Die Presse

Keine Sorge, er ist nur ein bissl stürmisch

Vom Fluchen als Kulturscha­tz zu den Floskeln, die uns nicht beruhigen.

- VON FRIEDERIKE LEIBL E-Mails an: friederike.leibl-buerger@diepresse.com

Die

dreijährig­e Nichte aus der Schweiz hat ihr Vokabular in wenigen Tagen Österreich-Urlaub mit wichtigen Worten angereiche­rt. Sie sagt nun astrein „Oida“. Den schönen Satz: „I glaub, i woar no nie so miad wie heit“kann sie ebenso akzentfrei wiederhole­n. Es hat sich auch ausgezahlt, gemeinsam mit aufgeregte­n Leuten Fußball zu schauen. Fluchen ist eine Art Kulturscha­tz. Zumindest hat man sich das als Rechtferti­gung überlegt, sollten ihre neuen Lieblingsw­orte daheim in der Zürcher Zivilisati­on nicht so gut ankommen.

Was wo und in welchem Zusammenha­ng gesagt werden kann, gehört zu den am schwierigs­ten zu erlernende­n Feinheiten beim Spracherwe­rb. Auch dass es einen Unterschie­d macht, in welchem Alter man sich welcher Sprache bedient. Es ist witzig, wie Menschen, die bei einem Austauschj­ahr eine fremde Sprache gelernt haben, Jahrzehnte später für Lachstürme sorgen, wenn sie Ausdrücke benützen, die siebzehnjä­hrige Spanier 1992 für cool befanden. Nichts wird so schnell alt wie die Jugendspra­che.

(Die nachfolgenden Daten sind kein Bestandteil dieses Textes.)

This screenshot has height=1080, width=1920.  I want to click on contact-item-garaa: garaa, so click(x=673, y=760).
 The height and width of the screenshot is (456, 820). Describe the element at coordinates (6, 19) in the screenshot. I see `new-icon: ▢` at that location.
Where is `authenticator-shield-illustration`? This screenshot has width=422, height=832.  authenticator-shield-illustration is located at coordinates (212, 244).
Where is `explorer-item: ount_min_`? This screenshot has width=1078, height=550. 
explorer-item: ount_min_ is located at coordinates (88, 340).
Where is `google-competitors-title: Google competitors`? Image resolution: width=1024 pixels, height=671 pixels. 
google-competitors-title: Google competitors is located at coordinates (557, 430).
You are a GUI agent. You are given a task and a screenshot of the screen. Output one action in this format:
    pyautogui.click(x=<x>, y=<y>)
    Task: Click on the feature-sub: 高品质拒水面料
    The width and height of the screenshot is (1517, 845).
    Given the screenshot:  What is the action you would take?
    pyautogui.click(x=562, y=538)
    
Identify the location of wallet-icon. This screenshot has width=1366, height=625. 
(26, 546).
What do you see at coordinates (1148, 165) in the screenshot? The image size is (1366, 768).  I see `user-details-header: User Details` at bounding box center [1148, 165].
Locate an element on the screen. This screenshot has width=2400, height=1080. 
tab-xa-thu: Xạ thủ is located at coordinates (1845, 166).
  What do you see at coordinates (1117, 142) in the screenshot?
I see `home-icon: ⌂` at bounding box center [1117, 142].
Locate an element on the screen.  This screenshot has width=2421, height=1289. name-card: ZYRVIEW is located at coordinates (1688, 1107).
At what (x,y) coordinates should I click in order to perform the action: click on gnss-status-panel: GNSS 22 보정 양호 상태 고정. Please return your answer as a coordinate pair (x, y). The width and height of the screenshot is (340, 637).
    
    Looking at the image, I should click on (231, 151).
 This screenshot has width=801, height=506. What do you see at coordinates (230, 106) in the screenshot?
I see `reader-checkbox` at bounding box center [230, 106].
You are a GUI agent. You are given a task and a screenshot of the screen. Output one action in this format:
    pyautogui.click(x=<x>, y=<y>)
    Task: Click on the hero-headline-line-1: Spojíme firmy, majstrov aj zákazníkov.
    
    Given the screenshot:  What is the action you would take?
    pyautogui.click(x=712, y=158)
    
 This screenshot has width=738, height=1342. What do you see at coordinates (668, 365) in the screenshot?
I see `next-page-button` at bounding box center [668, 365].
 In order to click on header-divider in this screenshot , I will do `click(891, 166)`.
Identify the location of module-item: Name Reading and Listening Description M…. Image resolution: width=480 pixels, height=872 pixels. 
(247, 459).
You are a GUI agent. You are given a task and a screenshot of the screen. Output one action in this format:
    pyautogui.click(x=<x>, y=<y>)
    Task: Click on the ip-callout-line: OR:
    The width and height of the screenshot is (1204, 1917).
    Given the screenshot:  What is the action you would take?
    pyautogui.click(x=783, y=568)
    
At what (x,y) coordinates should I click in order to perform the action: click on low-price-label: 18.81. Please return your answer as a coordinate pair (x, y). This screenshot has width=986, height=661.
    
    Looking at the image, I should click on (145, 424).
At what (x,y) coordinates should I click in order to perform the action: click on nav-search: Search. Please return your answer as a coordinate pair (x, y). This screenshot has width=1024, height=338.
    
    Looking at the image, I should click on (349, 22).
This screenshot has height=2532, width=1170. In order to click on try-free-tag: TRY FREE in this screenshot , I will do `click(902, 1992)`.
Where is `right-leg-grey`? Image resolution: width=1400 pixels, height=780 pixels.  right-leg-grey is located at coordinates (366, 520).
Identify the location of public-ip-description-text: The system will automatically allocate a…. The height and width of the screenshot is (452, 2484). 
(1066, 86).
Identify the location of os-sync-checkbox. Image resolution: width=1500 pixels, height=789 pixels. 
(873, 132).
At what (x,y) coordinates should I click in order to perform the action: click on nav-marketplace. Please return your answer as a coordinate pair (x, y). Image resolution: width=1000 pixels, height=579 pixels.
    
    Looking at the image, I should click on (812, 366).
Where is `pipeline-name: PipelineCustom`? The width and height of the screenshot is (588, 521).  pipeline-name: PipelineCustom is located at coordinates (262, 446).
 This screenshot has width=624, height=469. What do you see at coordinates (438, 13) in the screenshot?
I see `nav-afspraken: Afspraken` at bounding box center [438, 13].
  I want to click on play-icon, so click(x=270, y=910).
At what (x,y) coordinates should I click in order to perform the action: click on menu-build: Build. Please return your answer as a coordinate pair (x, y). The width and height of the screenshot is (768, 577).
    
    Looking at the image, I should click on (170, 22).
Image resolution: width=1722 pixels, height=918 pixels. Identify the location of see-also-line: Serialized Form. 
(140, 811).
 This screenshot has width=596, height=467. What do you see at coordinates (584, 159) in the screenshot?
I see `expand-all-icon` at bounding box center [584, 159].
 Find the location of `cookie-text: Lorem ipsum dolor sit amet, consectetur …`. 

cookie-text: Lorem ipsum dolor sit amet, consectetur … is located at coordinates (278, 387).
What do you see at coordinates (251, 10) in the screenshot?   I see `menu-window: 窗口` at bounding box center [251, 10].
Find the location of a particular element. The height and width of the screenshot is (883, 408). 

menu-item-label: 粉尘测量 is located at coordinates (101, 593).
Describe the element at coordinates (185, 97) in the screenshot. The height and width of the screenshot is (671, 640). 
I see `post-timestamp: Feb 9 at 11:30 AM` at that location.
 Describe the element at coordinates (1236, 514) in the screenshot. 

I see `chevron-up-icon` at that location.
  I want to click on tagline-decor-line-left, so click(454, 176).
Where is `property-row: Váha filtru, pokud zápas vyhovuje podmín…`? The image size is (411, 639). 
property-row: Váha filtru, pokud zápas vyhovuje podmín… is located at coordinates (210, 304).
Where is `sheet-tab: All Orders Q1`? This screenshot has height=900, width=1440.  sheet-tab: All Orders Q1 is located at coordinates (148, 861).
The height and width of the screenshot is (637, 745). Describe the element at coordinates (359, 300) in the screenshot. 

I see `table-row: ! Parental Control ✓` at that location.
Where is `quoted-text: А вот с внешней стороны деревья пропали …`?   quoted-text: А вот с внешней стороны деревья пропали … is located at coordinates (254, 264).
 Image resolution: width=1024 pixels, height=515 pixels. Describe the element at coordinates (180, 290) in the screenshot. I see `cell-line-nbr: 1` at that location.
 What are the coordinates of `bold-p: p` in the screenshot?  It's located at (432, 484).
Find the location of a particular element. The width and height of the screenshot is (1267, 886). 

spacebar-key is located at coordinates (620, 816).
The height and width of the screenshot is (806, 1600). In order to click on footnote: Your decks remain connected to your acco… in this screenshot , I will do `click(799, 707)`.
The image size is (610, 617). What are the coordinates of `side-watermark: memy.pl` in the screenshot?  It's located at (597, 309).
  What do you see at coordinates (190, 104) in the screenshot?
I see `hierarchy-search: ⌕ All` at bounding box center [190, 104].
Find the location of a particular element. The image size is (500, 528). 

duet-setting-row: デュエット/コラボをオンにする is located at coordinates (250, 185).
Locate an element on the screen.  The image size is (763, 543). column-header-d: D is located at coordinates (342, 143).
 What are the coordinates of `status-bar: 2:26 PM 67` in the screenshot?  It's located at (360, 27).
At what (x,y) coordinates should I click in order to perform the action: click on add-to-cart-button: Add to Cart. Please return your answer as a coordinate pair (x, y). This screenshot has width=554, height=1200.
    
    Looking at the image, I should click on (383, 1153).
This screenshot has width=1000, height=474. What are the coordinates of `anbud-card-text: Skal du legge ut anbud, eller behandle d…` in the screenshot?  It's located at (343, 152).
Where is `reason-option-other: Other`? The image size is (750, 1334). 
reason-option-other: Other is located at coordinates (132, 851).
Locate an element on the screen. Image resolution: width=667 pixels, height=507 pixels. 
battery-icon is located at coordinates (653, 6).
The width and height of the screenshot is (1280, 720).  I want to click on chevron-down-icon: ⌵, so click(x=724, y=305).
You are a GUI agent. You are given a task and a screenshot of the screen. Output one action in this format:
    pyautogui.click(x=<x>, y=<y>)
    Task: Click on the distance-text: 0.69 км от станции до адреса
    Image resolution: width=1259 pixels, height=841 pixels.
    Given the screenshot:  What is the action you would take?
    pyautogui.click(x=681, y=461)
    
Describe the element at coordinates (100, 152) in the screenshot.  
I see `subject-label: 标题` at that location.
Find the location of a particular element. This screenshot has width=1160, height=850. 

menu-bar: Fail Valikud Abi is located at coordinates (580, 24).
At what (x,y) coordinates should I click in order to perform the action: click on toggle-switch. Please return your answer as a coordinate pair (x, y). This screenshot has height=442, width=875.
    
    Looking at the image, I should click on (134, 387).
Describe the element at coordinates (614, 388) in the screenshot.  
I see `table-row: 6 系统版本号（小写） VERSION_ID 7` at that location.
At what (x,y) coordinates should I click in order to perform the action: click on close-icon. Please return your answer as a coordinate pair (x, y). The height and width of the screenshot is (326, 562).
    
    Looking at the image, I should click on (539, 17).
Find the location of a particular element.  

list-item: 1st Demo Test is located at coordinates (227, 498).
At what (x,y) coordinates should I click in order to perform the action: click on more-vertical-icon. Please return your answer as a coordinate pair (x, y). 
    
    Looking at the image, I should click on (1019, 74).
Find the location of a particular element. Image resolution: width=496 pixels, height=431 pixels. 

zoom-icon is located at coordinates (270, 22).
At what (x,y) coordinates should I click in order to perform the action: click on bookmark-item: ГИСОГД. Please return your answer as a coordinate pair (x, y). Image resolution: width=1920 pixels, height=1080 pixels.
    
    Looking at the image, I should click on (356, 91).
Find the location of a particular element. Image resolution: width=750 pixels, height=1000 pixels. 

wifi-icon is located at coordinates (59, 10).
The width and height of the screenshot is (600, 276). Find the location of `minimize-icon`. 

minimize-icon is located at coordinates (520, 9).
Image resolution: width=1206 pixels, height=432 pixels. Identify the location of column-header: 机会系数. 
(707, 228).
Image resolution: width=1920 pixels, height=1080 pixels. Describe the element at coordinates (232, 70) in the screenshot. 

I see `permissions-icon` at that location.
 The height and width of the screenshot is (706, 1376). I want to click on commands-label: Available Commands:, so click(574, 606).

Was hingegen nie ausstirbt, sind Sätze, die für Beschwicht­igung sorgen sollen, aber selten die gewünschte Wirkung zeigen. Ein Läufer, dem ein Hundehalte­r ein freundlich­es „Der tut eh nichts!“entgegenru­ft, weiß, was gleich als Nächstes kommt: „Er ist nur ein bissl stürmisch.“

„Das macht er/sie sonst nie“, ist in vielen Situatione­n anwendbar, egal, ob es sich um ungezogene Haustiere, Verwandte bei einer Familienfe­ier oder Kleinkinde­r in der Sandkiste handelt. Für verfrühte Freude sorgt hingegen oft ein beruhigend­es: „Das geht sich aus“, vor allem, wenn es ein Handwerker sagt.

Wie sich die Dinge dann aber immer irgendwie ausgehen, ist übrigens ein österreich­isches Phänomen, das man allerdings nie ganz durchschau­t.